Peck Hay Road GLS (Newton)
Newton is one of Singapore’s most enduringly prestigious addresses — surrounded by Good Class Bungalow (GCB) clusters, international schools, and premium F&B. The Peck Hay Road GLS offers 1-bedroom units estimated at $1.6M–$1.9M. Newton MRT (North-South/Downtown Lines interchange) provides excellent island-wide connectivity, and the proximity to Orchard Road ensures above-average rental demand from high-income expatriate tenants.
2BR vs 3BR — What Makes More Sense Under $2M?
One of the most common decisions facing sub-$2M new launch buyers is whether to choose a 2-bedroom unit in a more central location, or a 3-bedroom unit in the OCR. Here is how to think about the trade-off:
The Investment Case for 2BR
- Easier to let: 2BR units attract a wider tenant pool — couples, small families, young professionals, and corporate short-term lets.
- Lower maintenance costs: Smaller unit size means lower property tax, less wear and tear, and easier tenant turnover management.
- Wider future buyer pool: When it is time to exit, more buyers can afford a 2BR than a 3BR — improving liquidity and time-on-market.
- Higher PSF ceiling: Smaller units typically achieve higher psf upon resale due to quantum affordability dynamics.
The Own-Use Case for 3BR
- Family space: A 3BR unit in the OCR provides meaningful living space for a family of four — with a dedicated study or guest room available.
- School proximity radius: For buyers targeting primary school priority registration (within 1km of a priority school), a 3BR in a carefully chosen OCR location can serve both space and school proximity objectives simultaneously.
- CPF usage maximised: Larger loan quantum for a 3BR unit means more CPF Ordinary Account savings can be deployed — reducing cash servicing requirements for buyers with strong CPF accumulation.
Verdict: If you are a first-time buyer under 35 with investment primarily in mind, a 2BR in the RCR ($1.6M–$1.9M) will almost certainly outperform on rental yield and capital liquidity.

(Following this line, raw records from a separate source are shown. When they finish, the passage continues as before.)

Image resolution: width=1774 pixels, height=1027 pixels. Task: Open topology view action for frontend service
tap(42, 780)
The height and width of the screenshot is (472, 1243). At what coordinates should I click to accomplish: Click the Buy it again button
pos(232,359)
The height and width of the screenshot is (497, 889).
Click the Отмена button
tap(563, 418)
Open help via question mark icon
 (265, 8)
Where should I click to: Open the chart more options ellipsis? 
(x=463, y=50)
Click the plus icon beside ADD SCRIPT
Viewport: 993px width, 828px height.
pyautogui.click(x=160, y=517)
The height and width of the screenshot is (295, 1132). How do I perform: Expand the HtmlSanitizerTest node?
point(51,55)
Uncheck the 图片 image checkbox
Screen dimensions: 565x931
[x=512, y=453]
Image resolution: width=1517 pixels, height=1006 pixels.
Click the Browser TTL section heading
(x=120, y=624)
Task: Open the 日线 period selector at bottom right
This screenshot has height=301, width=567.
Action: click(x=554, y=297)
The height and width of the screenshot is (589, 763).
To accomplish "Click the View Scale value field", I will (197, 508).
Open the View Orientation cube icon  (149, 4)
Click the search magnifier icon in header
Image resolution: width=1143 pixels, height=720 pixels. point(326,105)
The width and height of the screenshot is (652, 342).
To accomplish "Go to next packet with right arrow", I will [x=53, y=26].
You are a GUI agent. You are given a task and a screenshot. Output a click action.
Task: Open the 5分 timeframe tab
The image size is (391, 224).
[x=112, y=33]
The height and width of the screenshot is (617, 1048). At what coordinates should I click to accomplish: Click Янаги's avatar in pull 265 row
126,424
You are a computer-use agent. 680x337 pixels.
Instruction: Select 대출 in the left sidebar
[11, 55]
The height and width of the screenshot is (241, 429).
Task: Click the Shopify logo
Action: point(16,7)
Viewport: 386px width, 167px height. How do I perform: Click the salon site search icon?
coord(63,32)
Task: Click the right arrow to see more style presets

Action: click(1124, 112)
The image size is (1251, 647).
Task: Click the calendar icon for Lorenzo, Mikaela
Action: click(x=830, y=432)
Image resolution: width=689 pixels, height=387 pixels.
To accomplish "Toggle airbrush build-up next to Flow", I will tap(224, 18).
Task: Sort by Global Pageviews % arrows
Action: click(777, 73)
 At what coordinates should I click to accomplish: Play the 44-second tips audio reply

If you are an HDB upgrader with a growing family and a 7–10 year horizon, a 3BR in a quality OCR project (Tengah, Woodlands, Canberra) at $1.7M–$1.9M gives you family liveability, upgrading room, and strong future resale demand.
New Launch Under $2M — Ranking by Value Score
| Project | District | Unit Type | Est. Price | PSF | MRT Distance | Key Advantage | Value Score |
|---|---|---|---|---|---|---|---|
| Tengah Garden Residences | D24 | 3BR | $1.7M–$1.9M | ~$1,800 psf | <500m JRL | Car-lite town, master plan upside | ★★★★★ |
| Woodlands Ave 2 GLS | D25 | 3BR | $1.5M–$1.8M | ~$1,600 psf | <600m NS Line | RTS Link + Regional Centre | ★★★★★ |
| Hudson Place (Media Circle) | D5 | 2BR | $1.54M–$1.9M | ~$2,400 psf | <400m one-north | Tech district rental demand | ★★★★☆ |
| Kallang Close GLS | D12 | 2BR | $1.54M–$1.76M | ~$2,300 psf | <700m EW Line | Kallang Alive rejuvenation | ★★★★☆ |
| Canberra Drive EC | D27 | 3BR | $950K–$1.2M | ~$1,200 psf | <800m NS Line | CPF grants + privatisation upside | ★★★★☆ |
| Peck Hay Road GLS | D11 | 1BR | $1.6M–$1.9M | ~$3,200 psf | <300m Newton | Newton prestige, GCB surrounds | ★★★★☆ |
| Narra Residences | D23 | 2BR | $1.4M–$1.6M | ~$2,000 psf | <600m DT Line | Hillview greenery lifestyle | ★★★☆☆ |
Should You Stretch to $2M or Stay Under?
There is a psychological pull to stretch to the upper limit of your budget — to capture the “best” unit in the best location. But the prudent approach for 2026 new launch buyers is to ask a different question: what is the strongest asset within my comfortable budget, not at the ceiling of my maximum budget?
A $1.75M 2BR in a well-located RCR project will almost certainly outperform a $2.0M 3BR at the edge of the OCR — on rental yield, liquidity, and near-term capital growth. Conversely, a $1.9M 3BR in Tengah or Woodlands may outperform a $1.95M RCR 2BR on a 10-year own-use horizon if family liveability and space utilisation are prioritised.
The sub-$2M segment in 2026 is extraordinarily well-served across all three regions of Singapore. The best strategy is to shortlist by your primary objective (investment yield, family liveability, or capital growth), let that objective determine your region and unit type, and then identify the best project within that filter — rather than reverse-engineering from the budget ceiling down.